Na França, acabam de ser publicadas as cartas apaixonadas escritas por François Mitterrand à sua jovem amante Anne Pingeot ao longo de 33 anos. São mais de 1200.
Lembro claramente quando em 1996, com a morte de Mitterrand, o mundo tomou conhecimento desse amor. Vimos as fotos de Anne, comparecendo ao enterro abraçada a Mazarine, filha de ambos. E soubemos que sua presença havia sido autorizada por Danielle, a esposa que ele nunca quis deixar, e que mais tarde declarou:
“Aceitei a filha de meu marido e hoje recebo mensagens do mundo inteiro de filhos angustiados que me dizem: - ‘Obrigado por ter aberto um caminho. Meu pai vai morrer, mas eu não poderei ir ao enterro porque a mulher dele não aceita’ (…). Espero que as pessoas sejam generosas e amplas para compreender e amar seus parceiros em suas dúvidas, fragilidades, divisões e pequenas paixões."
A de Mitterrand e Anne não era uma pequena paixão.
"Eu te amarei até o meu próprio fim e, se você tem razão para acreditar em Deus, até o fim dos tempos" , escreveu ele.
Paixão tão difícil quanto intensa. Nas poucas cartas de Anne incluídas no livro, amor e sofrimento se entrecruzam.
"Se o "amor livre" me priva de casa, de filhos, de esperança, de calma, de segurança, de dignidade, deve ao menos... ficar livre. [....] Haverá sempre uma intervenção, uma eleição, ou um congresso no ar. Para mim ficam o cansaço e a inquietação cotidiana. Se você me ama , deve tentar me fazer feliz. E para me fazer feliz você deve se apagar. [...] Se eu te magoo é porque a única maneira de se livrar de alguém que nos segura os pulsos é mordendo. Tente entender. Estamos lutando cada um por sua vida, e já que não podemos lutar juntos, eu te peço para me deixar escolher".
Dez anos e muito amor depois, as tentativas de separação continuavam.
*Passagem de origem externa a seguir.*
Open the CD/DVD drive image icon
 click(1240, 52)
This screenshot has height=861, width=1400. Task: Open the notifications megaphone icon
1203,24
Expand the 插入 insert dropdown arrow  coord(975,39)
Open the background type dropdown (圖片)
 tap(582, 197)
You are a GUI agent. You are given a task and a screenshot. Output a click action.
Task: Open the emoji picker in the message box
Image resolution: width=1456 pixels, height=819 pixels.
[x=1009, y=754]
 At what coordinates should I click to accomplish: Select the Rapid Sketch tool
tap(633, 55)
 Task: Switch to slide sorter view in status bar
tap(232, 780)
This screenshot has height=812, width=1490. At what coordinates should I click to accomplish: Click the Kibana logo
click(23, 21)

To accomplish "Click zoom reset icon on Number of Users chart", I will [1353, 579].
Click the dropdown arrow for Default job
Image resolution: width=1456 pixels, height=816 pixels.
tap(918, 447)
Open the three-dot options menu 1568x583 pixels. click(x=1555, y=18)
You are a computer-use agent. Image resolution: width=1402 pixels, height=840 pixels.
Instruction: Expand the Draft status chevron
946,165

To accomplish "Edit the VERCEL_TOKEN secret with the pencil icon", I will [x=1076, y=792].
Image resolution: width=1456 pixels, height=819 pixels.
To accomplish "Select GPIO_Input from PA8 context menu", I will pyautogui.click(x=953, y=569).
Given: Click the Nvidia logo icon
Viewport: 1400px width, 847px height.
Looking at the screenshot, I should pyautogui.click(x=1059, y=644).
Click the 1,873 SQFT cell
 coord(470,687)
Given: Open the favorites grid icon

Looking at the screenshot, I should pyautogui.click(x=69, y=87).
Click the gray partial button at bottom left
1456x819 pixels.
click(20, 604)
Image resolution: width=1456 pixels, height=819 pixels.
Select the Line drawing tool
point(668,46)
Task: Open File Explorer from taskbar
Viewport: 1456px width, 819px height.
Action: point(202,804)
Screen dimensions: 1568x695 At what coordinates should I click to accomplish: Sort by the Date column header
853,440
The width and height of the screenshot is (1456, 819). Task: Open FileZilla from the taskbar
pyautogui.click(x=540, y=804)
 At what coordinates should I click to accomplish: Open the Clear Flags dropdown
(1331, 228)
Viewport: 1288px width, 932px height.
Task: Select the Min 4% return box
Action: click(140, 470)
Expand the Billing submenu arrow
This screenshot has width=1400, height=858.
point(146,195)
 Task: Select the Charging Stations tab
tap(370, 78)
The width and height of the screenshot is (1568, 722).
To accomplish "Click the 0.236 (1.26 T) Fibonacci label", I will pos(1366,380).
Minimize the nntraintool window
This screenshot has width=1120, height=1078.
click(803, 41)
E ele escrevia: "Anne, minha Anne querida, [...] te fiz sofrer demais por não vivermos juntos? E eu que não suporto mais ser mandado embora por você! Por ter me amado demais, você não pode mais me amar? [...] Não me iludo. Esta crise se junta a outras e eu compreendo teu cansaço. É duro demais estar sozinha enfrentando tantas coisas importantes. Não tenho o que dizer para me justificar. [...] Eu não soube amar você que me ama tanto. Minha Anne, Anne, minha Anne [ ...] eu te amarei até a morte."
Penso em outro livro de cartas de amor, as 304 que Simone de Beauvoir escreveu ao longo de 17 anos para seu amante, o escritor americano Nelson Algren. Como Mitterrand, Simone não queria desfazer sua parceria histórica com Sartre. E como Anne, Algren se ressentia disso.
As cartas de Algren não foram liberadas para o livro, mas ela escreve: " Nelson, meu amor. Já começou: sinto sua falta, espero por você, espero pelo dia abençoado em que você me envolverá de novo em seus braços amantes e fortes. [...] Eu poderia renunciar às viagens, a todas as distrações, poderia abandonar meus amigos e deixar as doçuras de Paris para ficar sempre com você, mas não poderia viver unicamente de felicidade e de amor, não poderia renunciar a escrever e trabalhar no único lugar do mundo onde meus livros e meu trabalho têm um sentido".